- Given information
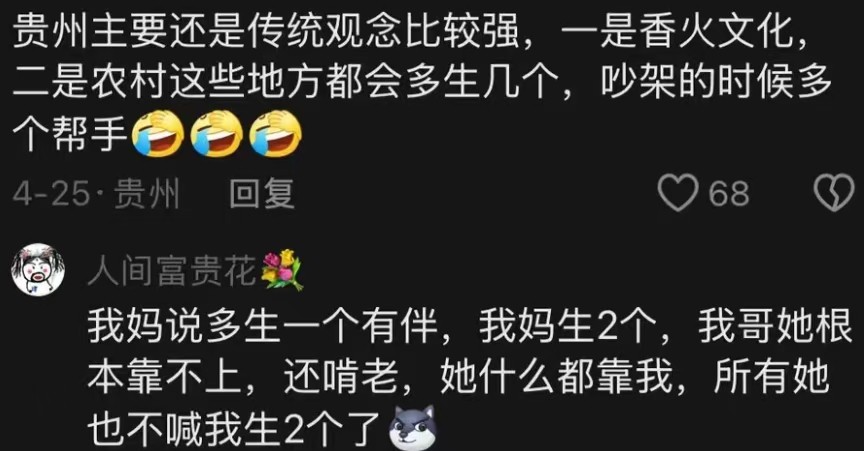
Task: Click the 4-25 date stamp
Action: tap(51, 194)
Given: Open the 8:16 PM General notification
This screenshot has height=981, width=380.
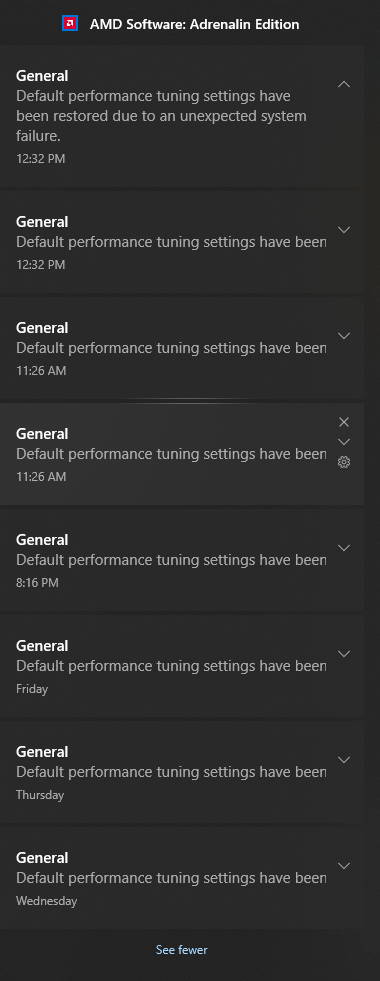Looking at the screenshot, I should pos(182,560).
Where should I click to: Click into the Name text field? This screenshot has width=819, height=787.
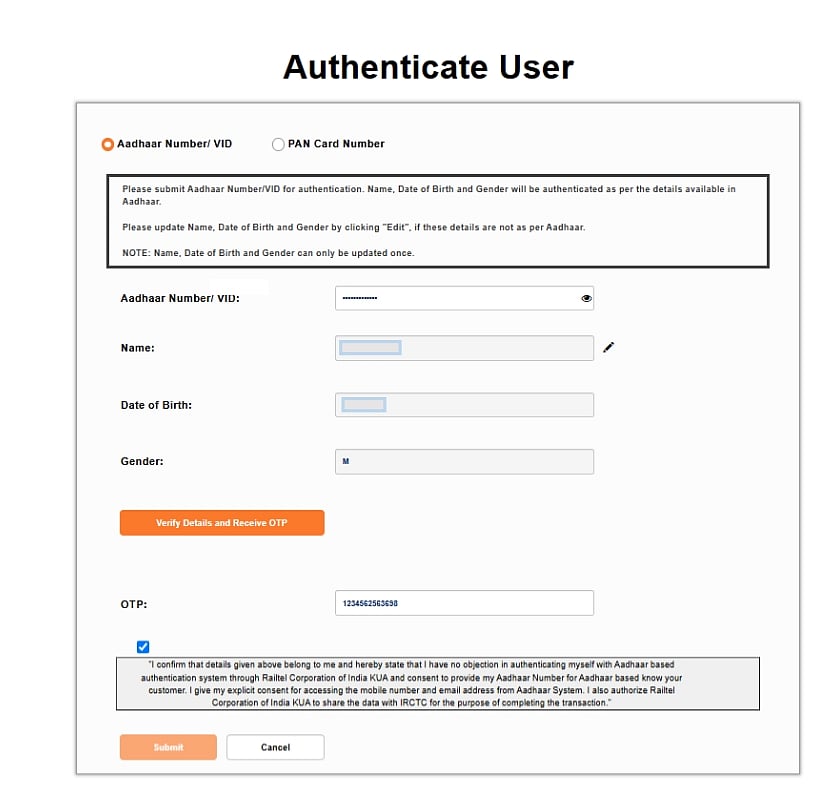(x=464, y=348)
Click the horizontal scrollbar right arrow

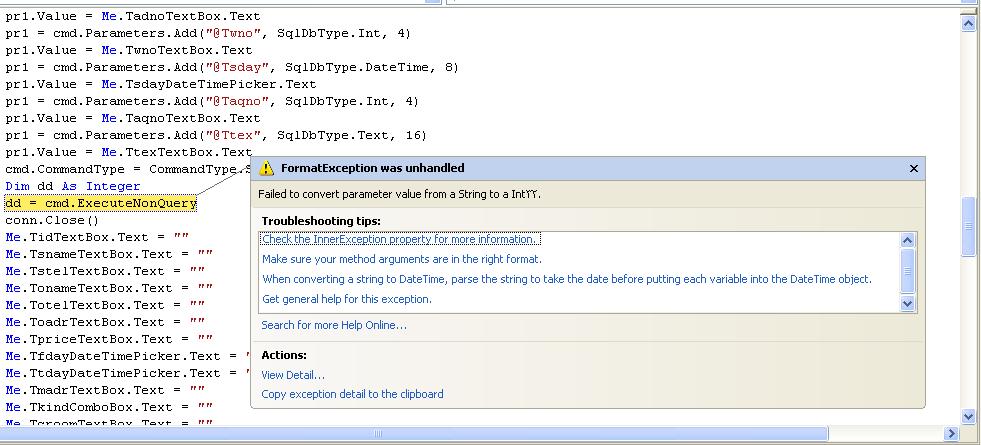[x=951, y=433]
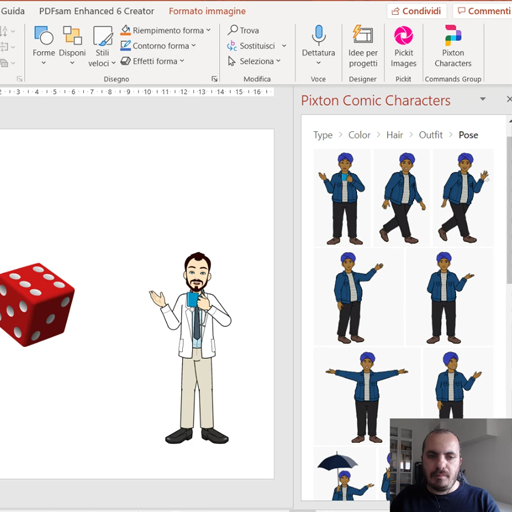Open Idee per progetti designer
Viewport: 512px width, 512px height.
pos(363,46)
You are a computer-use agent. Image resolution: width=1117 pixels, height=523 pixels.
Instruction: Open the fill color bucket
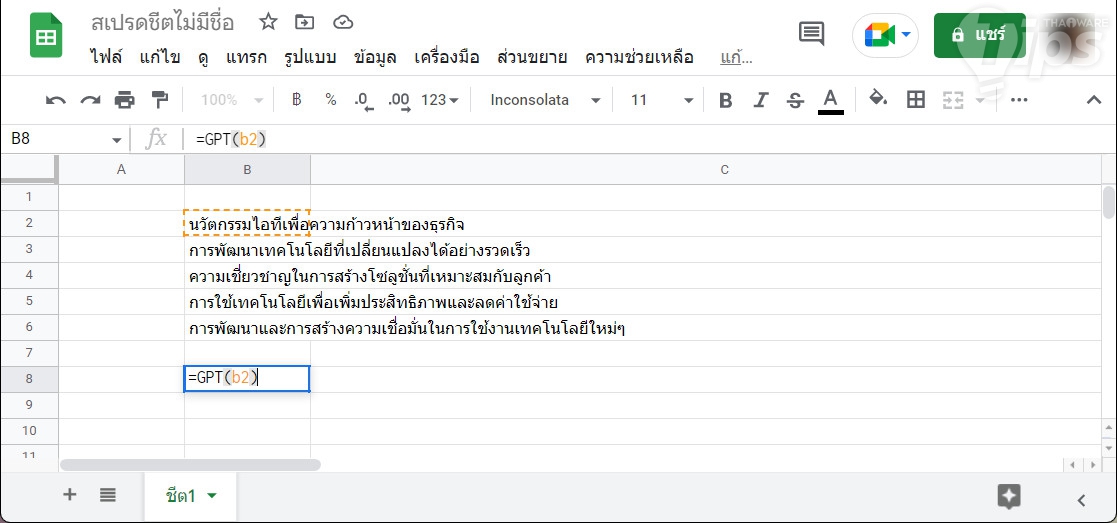pos(878,99)
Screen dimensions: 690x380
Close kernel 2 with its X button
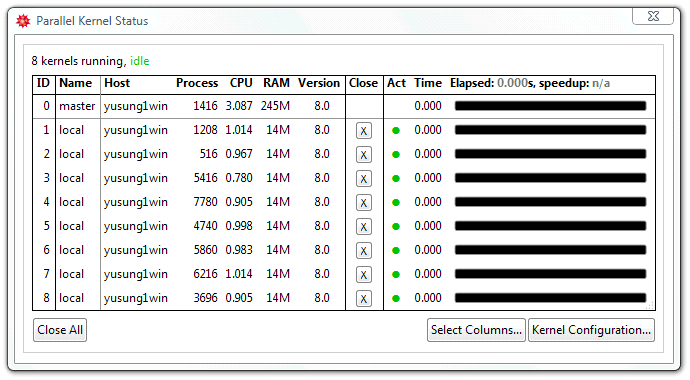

- Exercise
From the records above, transcribe only the stretch from the line with "Given: Open the 8:16 PM General notification" through the line with "Screen dimensions: 690x380", keeping both ends. Omit pictures.

- Exercise solution
Given: Open the 8:16 PM General notification
This screenshot has height=981, width=380.
Looking at the screenshot, I should pos(182,560).
Where should I click to: Click into the Name text field? This screenshot has width=819, height=787.
(x=464, y=348)
Click the horizontal scrollbar right arrow

[x=951, y=433]
Open Idee per progetti designer
Viewport: 512px width, 512px height.
pos(363,46)
You are a computer-use agent. Image resolution: width=1117 pixels, height=523 pixels.
Instruction: Open the fill color bucket
pos(878,99)
Screen dimensions: 690x380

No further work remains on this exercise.